Burada olması gereken tavır şudur: Evrim diye bir düşünce vardır ve hatta ilerlemeden sosyal Darwinizme kadar sosyal bilimler alanındaki yansımalarıyla etkileri bulunmaktadır. Dolayısıyla uluslararası ölçekte bilimsel bir tartışma konusu olan bir temayı müfredata almamak gerçeklikten kopuşu sonuçlayacaktır. Bugün evrimle bağlantılı olarak geliştirilen sosyobiyoloji ve biyopolitika gibi bilim dalları yeni bir hayat tarzı inşasında işlevselleştirilmektedir. Dolayısıyla bu konulardan uzak durmak, ancak yaşadığımız dünyaya giderek yabancılaşmak anlamını taşıyacaktır.
Öğreticiler de evrimi kesin bir kanun olarak sunmak ya da reddetmek gibi propagandacı tavırlardan uzaklaşarak evrimle ilgili olumlu ve olumsuz görüşleri öğrencilere vererek tema ile ilgili alanı bütünsel bir resim olarak öğrencilere sunmak durumundadırlar. Yani öğrenci böyle bir görüşü kabul edip etmeyeceğine sunulacak gerekçeler çerçevesinde kendisi karar vermelidir. İşte bu yapılamadığı için evrim lehinde ya da aleyhinde; son kertede din lehinde ya da aleyhinde kesin inanlılar yetiştirmek üzere eğitim bir propagandaya dönüşmektedir.
Eğitimin bugün Türkiye gibi gelişmekte olan ülkelerde en önemli fonksiyonu nedir? Görülebileceği üzere insanlar kendi çocuklarının üniversite eğitim almasını istemektedirler. Bunun temel sebebi, eğitimin bugün gelişmekte olan ülkelerde sosyal sınıflar arası mobilizasyonu sağlama noktasındaki işlevidir. Tam da bu sebeple eğitim süreci en başından itibaren ve özellikle üniversitede “entelektüalita” olarak değil “ekmek parası” diplomayı asıl hedef kılmaktadır. Bu arada üniversite eğitimi kitleselleştikçe bu eğilim çok geniş düzeyde kuvvet kazanmaktadır.

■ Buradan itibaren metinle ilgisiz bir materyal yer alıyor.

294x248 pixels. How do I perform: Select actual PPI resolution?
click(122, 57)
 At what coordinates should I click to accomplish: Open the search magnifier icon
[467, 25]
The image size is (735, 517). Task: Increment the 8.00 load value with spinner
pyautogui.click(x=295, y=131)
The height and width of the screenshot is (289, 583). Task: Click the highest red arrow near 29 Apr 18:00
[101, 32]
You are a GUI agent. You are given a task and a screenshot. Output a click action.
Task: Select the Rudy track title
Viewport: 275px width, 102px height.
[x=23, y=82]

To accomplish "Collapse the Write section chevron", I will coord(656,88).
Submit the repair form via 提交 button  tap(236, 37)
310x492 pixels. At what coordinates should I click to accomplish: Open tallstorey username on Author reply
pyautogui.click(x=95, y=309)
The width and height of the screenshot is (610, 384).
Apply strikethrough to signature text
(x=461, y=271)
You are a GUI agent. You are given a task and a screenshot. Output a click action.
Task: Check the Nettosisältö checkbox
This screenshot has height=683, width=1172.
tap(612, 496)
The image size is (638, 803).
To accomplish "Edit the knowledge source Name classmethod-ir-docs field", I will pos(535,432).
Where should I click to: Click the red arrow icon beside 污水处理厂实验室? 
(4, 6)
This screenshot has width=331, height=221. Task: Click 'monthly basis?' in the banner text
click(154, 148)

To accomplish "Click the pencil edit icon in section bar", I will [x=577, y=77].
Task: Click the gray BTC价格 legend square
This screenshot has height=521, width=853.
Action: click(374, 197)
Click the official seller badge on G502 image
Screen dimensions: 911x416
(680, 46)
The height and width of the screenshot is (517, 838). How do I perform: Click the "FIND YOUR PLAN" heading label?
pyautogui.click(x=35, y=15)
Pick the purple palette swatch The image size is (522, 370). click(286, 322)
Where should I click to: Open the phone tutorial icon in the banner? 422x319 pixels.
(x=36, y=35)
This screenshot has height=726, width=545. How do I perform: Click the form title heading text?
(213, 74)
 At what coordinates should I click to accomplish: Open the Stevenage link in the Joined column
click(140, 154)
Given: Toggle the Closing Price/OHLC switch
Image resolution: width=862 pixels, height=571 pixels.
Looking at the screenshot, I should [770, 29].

Eğitim konusu süreç içerisinde çok farklı değişimlerin (sistem değişimleri) konusu olurken, her seferinde atlanan temel nokta henüz netleştirilmiş bir insan felsefesinin olmamasıdır. Doğrusu bu eksikliği yukarıdan beri yaptığımız tüm analizlerin içine dağılmış olarak izleyebilirsiniz.
Burada eğitime dair çizmeye çalıştığımız resim, bize meseleye eğitimin insan felsefesinden başlamayı ve temel hedefler açısın yeniden yapılanmayı önermektedir. Dolayısıyla tüm bu öncülleri tartışarak bu yapılanma ancak mümkün olacaktır.